**Directive A**. Rewrite the passage on the side-channel fluid pump from "The cooling fluid" up to and including "the cooling flow.", replacing "printed circuit board" with "PCB" wherever it appears.

**Excerpt**.
************
The cooling fluid then flows radially inwards along the separating can bottom wall 172 and thereby absorbs the heat being generated by several power electronic components 50, in particular absorbs the heat of a centrically arranged power semiconductor 51, the power electronic components 50, 51 being arranged at a disk-shaped printed circuit board 55 which is arranged within the dry zone. The printed circuit board 55 is arranged adjacent to and in a heat transferring contact with the separating can bottom wall 172 so that the heat being generated by the power electronic components is transferred via the printed circuit board 55 and the separating can bottom wall 172 to the cooling flow.

At the separating can bottom wall 172, the heated cooling flow enters a connection channel 26 via a connection channel inlet opening 261, the connection channel 26 extending axially through the hollow drive shaft 25. The cooling flow then flows axially towards the pumping section P and flows out of the connection channel 26 through a connection channel outlet opening 262 into a transfer volume T being defined together by the pump rotor 25 and the pump cover 13. The transfer volume T is fluidically connected to the low-pressure inlet duct 14 via a cooling circuit outlet channel 44 so that the cooling flow flows through the cooling circuit outlet channel 44 and enters the inlet duct 14 through a cooling circuit outlet opening 45. As a result, the cooling flow is guided back to the suction zone S and mixes up with the cool fluid being sucked into the suction zone S via the inlet duct 14.

The figures 2-4 show three alternative embodiments of a side-channel 18 of an electrical automotive side-channel fluid pump 10, wherein figure 2 in particular shows the side-channel 18 of the electrical automotive side- channel fluid pump 10 of figure 1. The motor sections M of all three embodiments of the figures 2-4 are identically defined. The pumping side- channel segment 181 extends, seen in flow direction F, from the suction zone S to the discharge zone D. All three embodiments of the electrical automotive side-channel fluid pump 10 are provided with a tangentially oriented outlet duct 11. The embodiment of figure 2 and figure 4 are provided with an axially oriented inlet duct 14, as shown in figure 1, whereas the embodiment of figure 3 is provided with a tangentially oriented inlet duct 14.

The fluid is sucked into the side-channel 18 through the inlet duct 14 and enters the pumping side-channel segment 181 within the suction zone S. The rotor blades 155 move through the side-channel 18 in flow direction F so that the fluid is pumped through the pumping side-channel segment 181 from the suction zone S to the discharge zone D, where the fluid is discharged from the side-channel 18 and enters the circuit of an automatic transmission. Two adjacent rotor blades 155 define a pumping compartment 156, respectively, wherein each pumping compartment 156 moves the fluid through the side-channel 18. On its way from the suction zone S to the discharge zone D, the fluid is pressurised within the pumping side-channel segment 181 and is discharged via the outlet duct 11. Within the discharge zone , the fluid is not completely discharged, but a small volume of the fluid remains within each pumping compartment 156 and is carried into the non-pumping side- channel segment 182. In the embodiments of the figures 2 and 3, this non- discharged fluid supplies the cooling circuit 40 of the electrical automotive side-channel fluid pump 10.
************
**Provided information**.
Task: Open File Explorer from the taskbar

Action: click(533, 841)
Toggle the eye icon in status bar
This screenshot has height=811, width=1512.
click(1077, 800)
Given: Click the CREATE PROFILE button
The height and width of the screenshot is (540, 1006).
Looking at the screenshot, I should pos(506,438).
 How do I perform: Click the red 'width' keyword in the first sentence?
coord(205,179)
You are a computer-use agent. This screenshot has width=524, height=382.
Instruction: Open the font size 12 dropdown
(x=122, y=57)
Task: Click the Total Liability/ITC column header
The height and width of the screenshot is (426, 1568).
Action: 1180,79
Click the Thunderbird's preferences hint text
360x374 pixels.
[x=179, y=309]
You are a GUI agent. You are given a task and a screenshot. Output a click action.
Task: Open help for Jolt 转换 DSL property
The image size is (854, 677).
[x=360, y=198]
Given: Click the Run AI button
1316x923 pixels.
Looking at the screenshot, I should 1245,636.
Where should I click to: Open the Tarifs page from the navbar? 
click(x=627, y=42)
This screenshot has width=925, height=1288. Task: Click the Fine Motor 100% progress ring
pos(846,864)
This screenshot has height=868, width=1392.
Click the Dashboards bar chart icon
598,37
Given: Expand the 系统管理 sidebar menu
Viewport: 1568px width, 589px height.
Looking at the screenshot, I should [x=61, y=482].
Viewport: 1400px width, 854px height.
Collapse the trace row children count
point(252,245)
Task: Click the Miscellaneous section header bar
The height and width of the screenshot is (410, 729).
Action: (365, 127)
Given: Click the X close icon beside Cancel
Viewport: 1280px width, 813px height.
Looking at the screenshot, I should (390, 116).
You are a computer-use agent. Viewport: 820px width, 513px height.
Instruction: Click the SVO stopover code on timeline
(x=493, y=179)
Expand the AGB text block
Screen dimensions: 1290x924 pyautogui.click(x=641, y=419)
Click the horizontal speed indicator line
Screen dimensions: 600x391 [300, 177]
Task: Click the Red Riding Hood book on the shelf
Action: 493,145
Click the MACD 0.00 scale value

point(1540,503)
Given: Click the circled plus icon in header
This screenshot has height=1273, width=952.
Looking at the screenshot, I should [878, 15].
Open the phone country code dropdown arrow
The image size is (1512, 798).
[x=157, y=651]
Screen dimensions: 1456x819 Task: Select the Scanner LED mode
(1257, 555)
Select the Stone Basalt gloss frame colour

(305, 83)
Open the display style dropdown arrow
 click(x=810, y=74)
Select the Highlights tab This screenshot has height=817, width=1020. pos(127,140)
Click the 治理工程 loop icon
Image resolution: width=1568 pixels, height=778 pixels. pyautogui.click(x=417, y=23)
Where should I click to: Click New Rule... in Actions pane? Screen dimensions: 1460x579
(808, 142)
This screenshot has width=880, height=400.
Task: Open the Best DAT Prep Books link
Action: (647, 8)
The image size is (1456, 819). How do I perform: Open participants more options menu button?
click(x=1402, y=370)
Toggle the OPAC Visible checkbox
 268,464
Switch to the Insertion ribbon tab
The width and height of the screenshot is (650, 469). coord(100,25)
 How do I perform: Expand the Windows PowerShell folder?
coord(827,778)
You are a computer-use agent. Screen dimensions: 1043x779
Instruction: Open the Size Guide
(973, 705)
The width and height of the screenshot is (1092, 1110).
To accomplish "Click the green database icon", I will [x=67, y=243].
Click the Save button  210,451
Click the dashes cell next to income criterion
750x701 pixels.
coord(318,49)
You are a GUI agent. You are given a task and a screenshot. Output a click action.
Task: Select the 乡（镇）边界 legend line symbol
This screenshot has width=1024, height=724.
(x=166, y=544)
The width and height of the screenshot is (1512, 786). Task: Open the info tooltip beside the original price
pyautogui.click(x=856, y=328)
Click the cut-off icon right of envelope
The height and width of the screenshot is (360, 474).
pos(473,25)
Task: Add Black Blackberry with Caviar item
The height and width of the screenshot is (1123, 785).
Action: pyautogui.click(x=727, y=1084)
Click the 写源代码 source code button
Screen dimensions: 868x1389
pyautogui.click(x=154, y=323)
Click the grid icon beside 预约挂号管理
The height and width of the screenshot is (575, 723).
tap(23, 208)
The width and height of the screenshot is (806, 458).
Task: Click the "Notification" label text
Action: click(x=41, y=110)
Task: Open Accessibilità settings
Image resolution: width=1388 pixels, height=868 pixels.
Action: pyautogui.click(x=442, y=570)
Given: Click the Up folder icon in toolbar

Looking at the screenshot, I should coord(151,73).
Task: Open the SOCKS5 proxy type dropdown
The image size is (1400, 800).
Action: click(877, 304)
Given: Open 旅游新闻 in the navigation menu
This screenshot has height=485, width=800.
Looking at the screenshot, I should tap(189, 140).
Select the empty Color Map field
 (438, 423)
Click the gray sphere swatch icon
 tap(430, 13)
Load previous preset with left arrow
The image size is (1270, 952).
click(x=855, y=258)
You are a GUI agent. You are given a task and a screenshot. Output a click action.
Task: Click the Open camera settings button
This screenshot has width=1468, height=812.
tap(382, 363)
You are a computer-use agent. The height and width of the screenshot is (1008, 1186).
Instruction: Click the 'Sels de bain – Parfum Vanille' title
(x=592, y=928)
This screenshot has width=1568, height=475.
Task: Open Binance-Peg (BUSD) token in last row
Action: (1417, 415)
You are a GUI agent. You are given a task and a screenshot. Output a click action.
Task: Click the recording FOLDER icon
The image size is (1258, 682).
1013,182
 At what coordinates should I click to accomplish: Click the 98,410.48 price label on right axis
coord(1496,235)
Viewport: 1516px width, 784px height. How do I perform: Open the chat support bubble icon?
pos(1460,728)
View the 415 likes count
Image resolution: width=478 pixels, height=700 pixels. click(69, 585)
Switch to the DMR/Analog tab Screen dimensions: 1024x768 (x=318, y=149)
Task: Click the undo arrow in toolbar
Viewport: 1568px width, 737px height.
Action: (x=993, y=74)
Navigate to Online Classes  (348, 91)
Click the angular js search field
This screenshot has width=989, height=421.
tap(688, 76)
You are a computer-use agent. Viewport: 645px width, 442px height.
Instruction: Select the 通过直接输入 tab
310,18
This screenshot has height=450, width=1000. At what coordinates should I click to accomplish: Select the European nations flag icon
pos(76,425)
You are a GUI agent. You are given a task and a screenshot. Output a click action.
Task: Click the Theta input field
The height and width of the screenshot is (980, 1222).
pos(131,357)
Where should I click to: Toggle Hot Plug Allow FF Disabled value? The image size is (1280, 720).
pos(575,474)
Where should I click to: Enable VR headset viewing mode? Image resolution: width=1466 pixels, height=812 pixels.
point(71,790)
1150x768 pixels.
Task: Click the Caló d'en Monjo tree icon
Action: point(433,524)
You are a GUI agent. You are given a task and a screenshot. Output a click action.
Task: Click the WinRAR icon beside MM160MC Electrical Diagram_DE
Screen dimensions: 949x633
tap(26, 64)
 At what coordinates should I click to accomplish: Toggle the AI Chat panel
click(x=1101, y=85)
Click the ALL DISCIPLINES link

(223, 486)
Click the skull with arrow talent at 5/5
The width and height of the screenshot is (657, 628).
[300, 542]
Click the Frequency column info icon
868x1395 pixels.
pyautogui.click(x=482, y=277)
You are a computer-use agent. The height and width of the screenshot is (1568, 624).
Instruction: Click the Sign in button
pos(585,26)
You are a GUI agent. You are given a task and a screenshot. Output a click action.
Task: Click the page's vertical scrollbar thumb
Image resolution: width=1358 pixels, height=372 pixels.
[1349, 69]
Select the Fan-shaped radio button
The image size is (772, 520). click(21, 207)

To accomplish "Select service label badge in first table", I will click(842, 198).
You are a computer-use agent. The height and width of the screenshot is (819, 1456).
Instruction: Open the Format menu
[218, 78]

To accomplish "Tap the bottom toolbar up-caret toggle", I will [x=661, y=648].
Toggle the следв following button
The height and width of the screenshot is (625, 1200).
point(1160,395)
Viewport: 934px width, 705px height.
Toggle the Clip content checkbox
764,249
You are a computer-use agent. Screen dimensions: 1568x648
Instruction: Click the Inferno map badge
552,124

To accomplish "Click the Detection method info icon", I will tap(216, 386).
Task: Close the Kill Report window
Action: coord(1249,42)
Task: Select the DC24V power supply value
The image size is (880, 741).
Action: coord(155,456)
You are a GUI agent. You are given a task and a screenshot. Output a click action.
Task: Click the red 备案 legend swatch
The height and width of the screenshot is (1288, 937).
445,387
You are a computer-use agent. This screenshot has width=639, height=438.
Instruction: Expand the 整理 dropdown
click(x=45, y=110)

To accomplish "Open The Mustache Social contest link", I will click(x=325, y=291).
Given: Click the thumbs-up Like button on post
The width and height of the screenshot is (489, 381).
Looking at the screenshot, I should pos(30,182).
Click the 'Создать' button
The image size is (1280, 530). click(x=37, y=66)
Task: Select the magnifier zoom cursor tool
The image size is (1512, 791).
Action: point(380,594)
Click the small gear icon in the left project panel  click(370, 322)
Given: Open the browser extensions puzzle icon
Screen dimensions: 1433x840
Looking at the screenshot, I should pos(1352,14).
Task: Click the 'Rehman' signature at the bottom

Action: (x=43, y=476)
************
**Directive B**. Convert the listing from the line with "Select the Fan-shaped radio button" up to and including the line with "point(1160,395)" into a CSV with the columns text and answer. Use one row per answer, put each field in quotes, and turn its line breaks into spaces.

**Exercise result A**.
The cooling fluid then flows radially inwards along the separating can bottom wall 172 and thereby absorbs the heat being generated by several power electronic components 50, in particular absorbs the heat of a centrically arranged power semiconductor 51, the power electronic components 50, 51 being arranged at a disk-shaped PCB 55 which is arranged within the dry zone. The PCB 55 is arranged adjacent to and in a heat transferring contact with the separating can bottom wall 172 so that the heat being generated by the power electronic components is transferred via the PCB 55 and the separating can bottom wall 172 to the cooling flow.

**Exercise result B**.
text,answer
"Select the Fan-shaped radio button","The image size is (772, 520). click(21, 207)"
"To accomplish ""Select service label badge in first table"",","I will click(842, 198)."
"You are a computer-use agent. The height and width of the screenshot is (819, 1456). Instruction: Open the Format menu","[218, 78]"
"To accomplish ""Tap the bottom toolbar up-caret toggle"",","I will [x=661, y=648]."
"Toggle the следв following button The height and width of the screenshot is (625, 1200).","point(1160,395)"